The district has been somewhat sheltered from the worst effects of the recession.
Collin County, which includes Plano, recorded an October 2011 jobless rate of 7.2% versus 8.0% in the state and 8.5% nationally. Wealth levels are strong, according to Moody’s, with a per-capita income that is 191% of the state and 174% of the nation.
The district’s tax base of $33.8 billion in fiscal 2011 was 66% residential and 23% commercial and industrial. Several corporate headquarters, including high tech and communications industries, are based in Plano.
In the early part of the decade, residential and commercial growth boosted the tax base.

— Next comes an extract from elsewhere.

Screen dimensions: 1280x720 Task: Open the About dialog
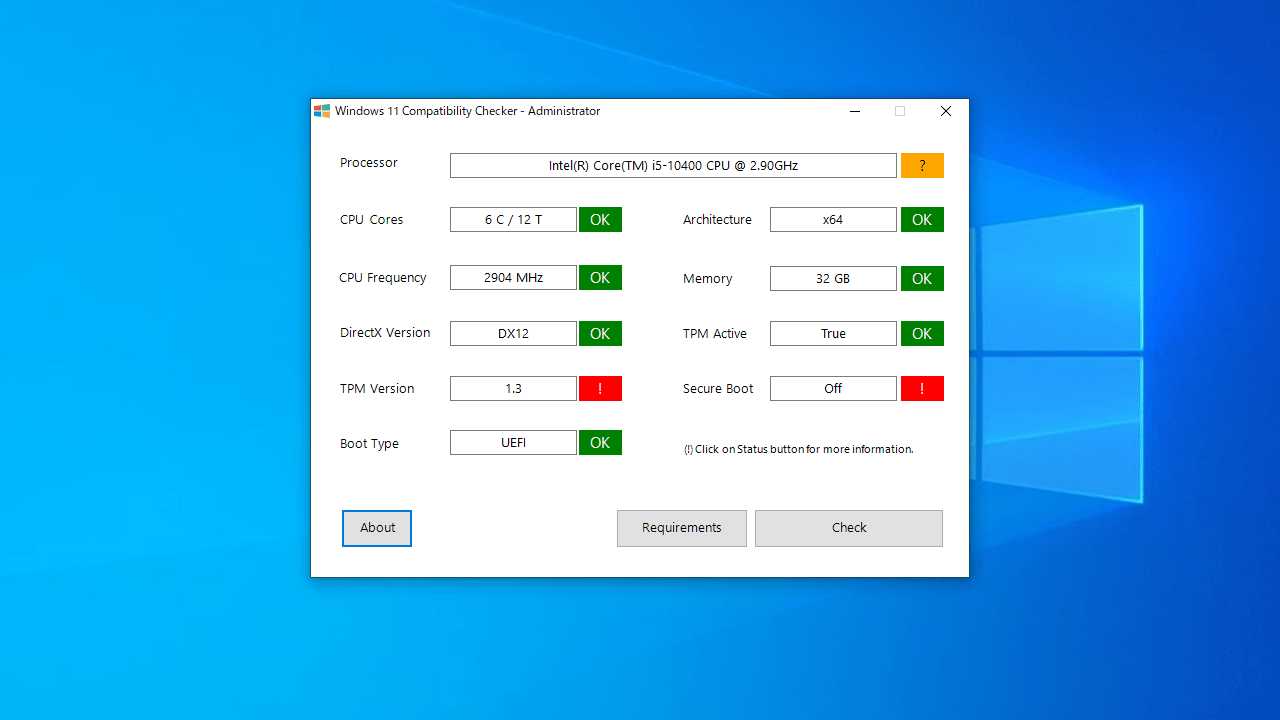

But that trend flattened during fiscal years 2004 and 2005. Growth resumed in fiscal 2006, hitting 8.3% between fiscal 2008 and 2009. However, values fell about 3.1% in fiscal 2011. In the commercial sector, appraisal values were lowered by approximately 6%, reflecting the slump in the commercial real estate market.
District officials do not expect significant taxable value growth in the near term, as most land in Plano is already developed and single-family home building has slowed.

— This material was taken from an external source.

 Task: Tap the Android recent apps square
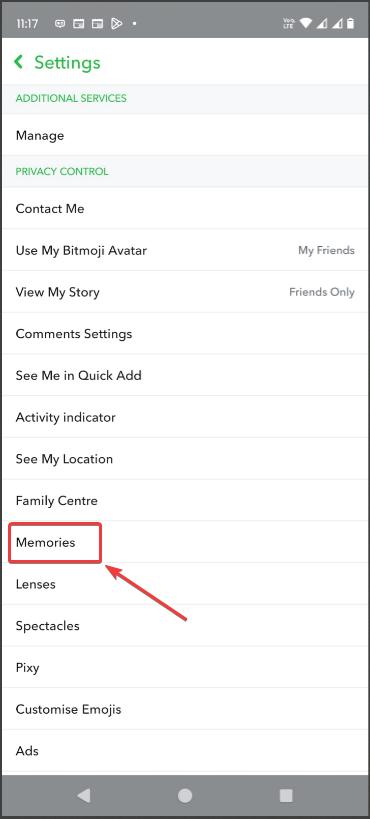point(286,795)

“While the district is about 80% built out, we believe modest growth in remaining undeveloped areas, commercial/industrial activity, and a desirable metropolitan location will allow for long term stability of taxable values,” according to Smithen.
The most pressing issue for Plano ISD and other Texas districts is the level of state funding and the formula going forward.
The district’s current budget is $35 million below that of the one adopted for the 2010-2011 school year after the 2011 Texas Legislature cut school spending for the first time in state history.
Plano ISD announced the elimination of 344 positions, or 5% of its staff. That included $10.4 million in cuts to administrative staff.
In November, Plano’s school board unanimously agreed to join the Highland Park, Frisco, and Lewisville school districts in a lawsuit challenging the Texas public school finance system. The lawsuit, filed in mid December, represented the “property-wealthy” or Chapter 41 school districts that share property tax revenue with “property-poor” districts.
Both the property-wealthy and property-poor districts are challenging the constitutionality of the finance system.
Plano and other districts in the lawsuit contend that Texas’ so-called Robin Hood law impairs their ability to serve students. Since the school funding formula was devised in 1994, they say, methods of evaluating the equality of education have changed under federal legislation such as “No Child Left Behind.”
So far, four suits have been filed against the Texas Education Agency, which administers school funding and the Permanent School Fund that guarantees school bond issues.
The 500 school district plaintiffs in the four cases represent more than 3.3 million students, or 60% of the total public school enrollment in Texas. The four cases are expected to be combined in a single action for a trial next fall. The Legislature will meet again in 2013 to produce a biennial budget.
The lead plaintiff in the fourth suit is the Fort Bend Independent School District near Houston. Others include the Dallas Independent School District, the Houston Independent School District, the Austin Independent School District, and the Fort Worth Independent School District.
The lawsuit contends that the state has raised standards for pupil performance without funding resources to cover the cost. The funding system was adjusted by the Legislature in 2005 after the Texas Supreme Court said the method then in place had become a statewide property tax that is banned by the state constitution.
The updated law capped local property taxes, with the lost revenue to be replaced through a state business tax. That levy has never brought in the revenue that lawmakers anticipated, forcing a $5.4 billion cut in state education aid for fiscal 2012 and 2013.